Paraguay has one of the lowest water and sanitation coverages in Latin America. Less than half the 5 million population have access to piped water. 400, 000 are supplied by 400 small-scale supply systems from groundwater sources run privately by aguateros or water merchants.

Water is pumped from a well, to upwards of 100 households, for a few hours a day. Connection charges are repayable over 3 years, usually at high interest rates. Metered charges are often higher than tariffs set by the inefficient state run CORPOSANA.

Plans are afoot to privatise CORPOSANA: a new water law is in place and a regulatory body on the horizon. Private companies will bid for a 30-year concession without exclusive rights. Aguateros will be granted 10-year operating permits, subject for the first time to tariff regulation. CAPA, the association of aguateros, is certain that privatisation will be the end of the water merchants, that competition will in reality be stifled and that future licences will not be renewed.

Do aguateros exemplify the virtues of unfettered private competition and show up the failings of the public sector to provide basic services?

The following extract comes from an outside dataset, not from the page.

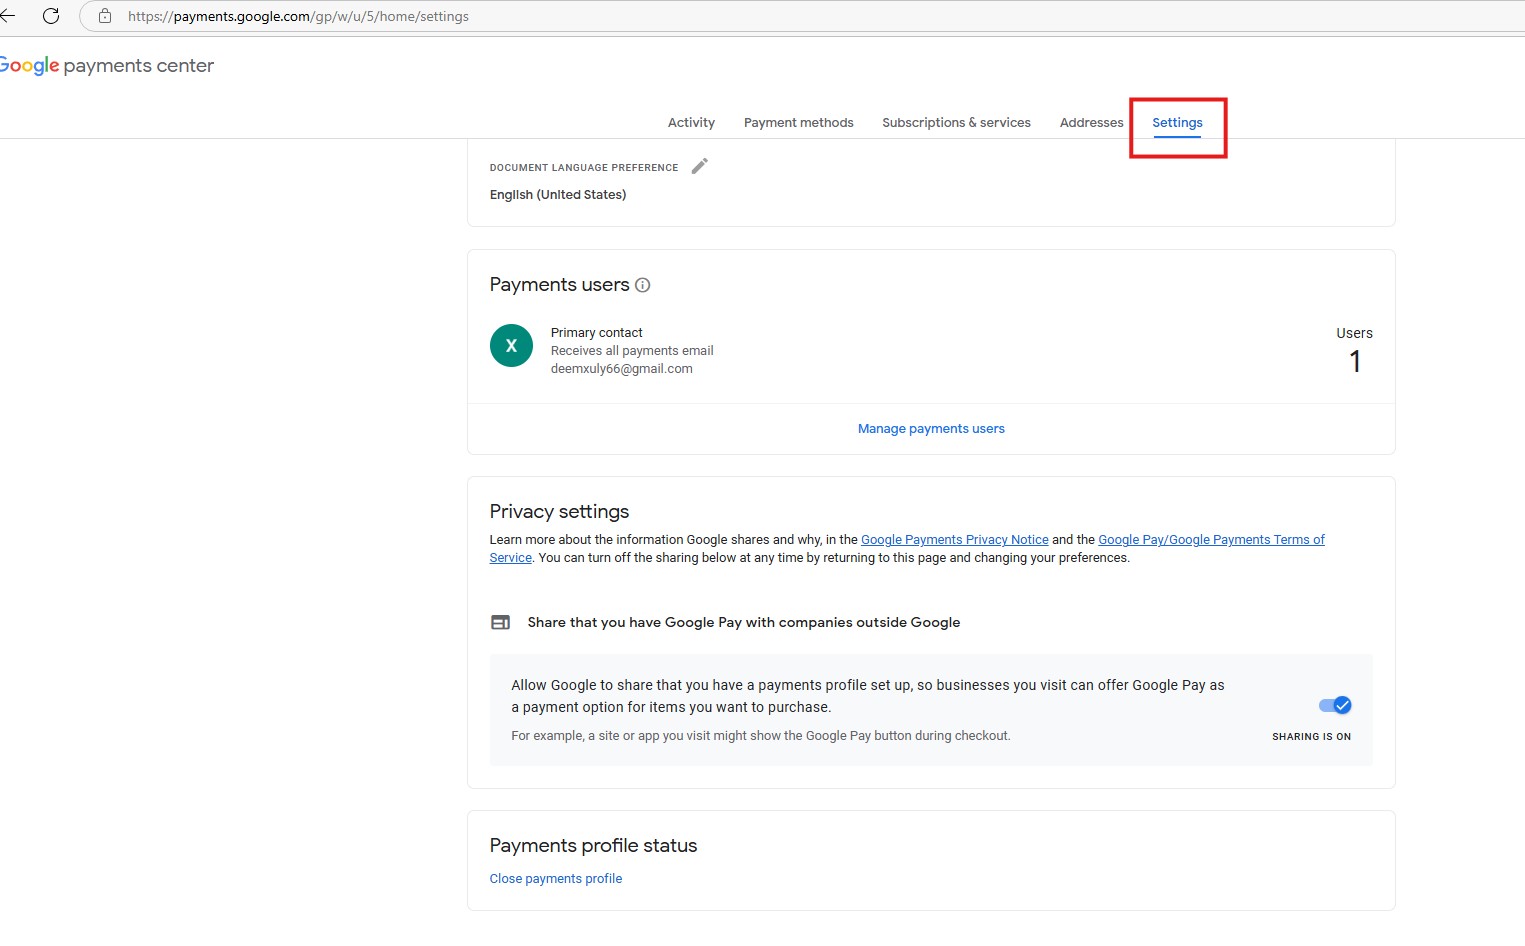Click the site info lock icon
Screen dimensions: 1525x946
(105, 16)
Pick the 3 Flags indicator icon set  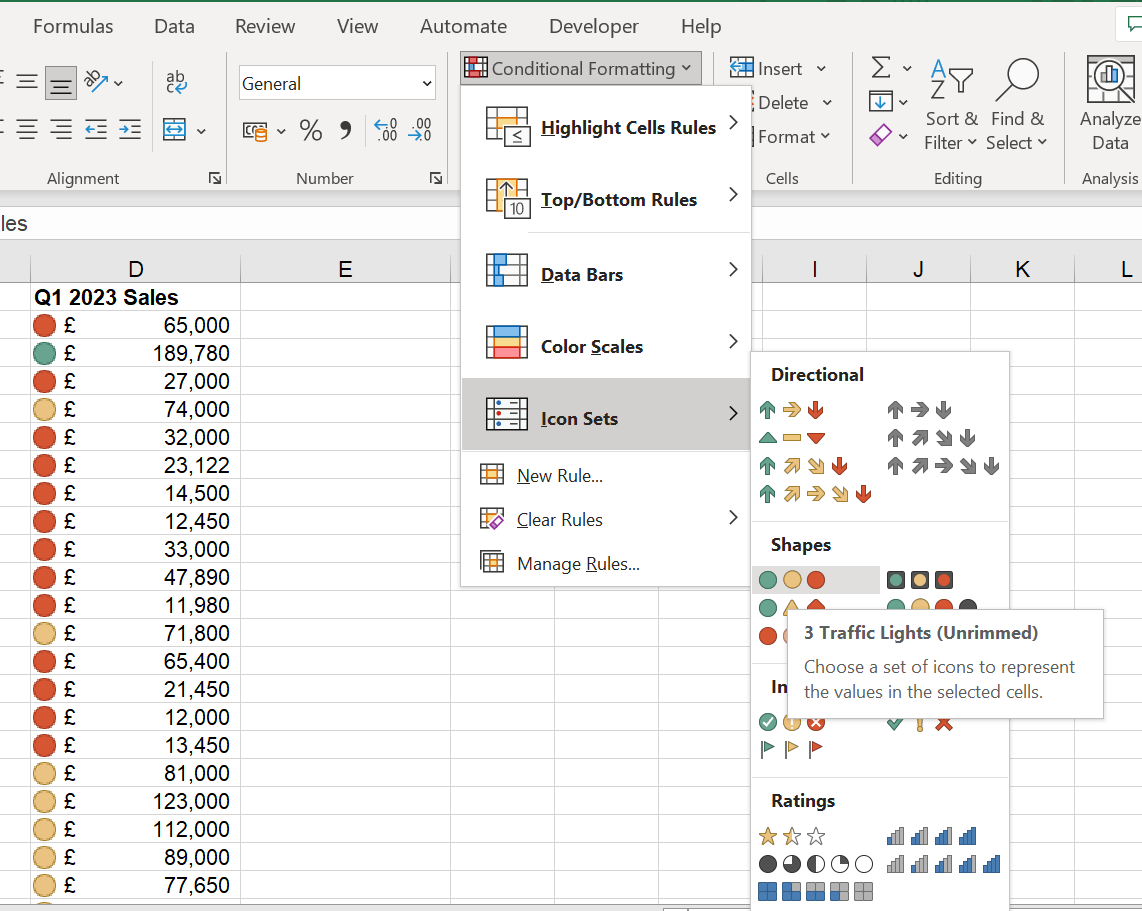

Do they challenge assumptions that urban water supply is a natural monopoly based on economies of scale? Aguateros, it is argued, show that:

  • private participation can contribute to better access to services and ease financial pressures
  • large state or private monopolies are not necessarily the only or best option
  • public limitations can be overcome by allowing private sector participation in service delivery.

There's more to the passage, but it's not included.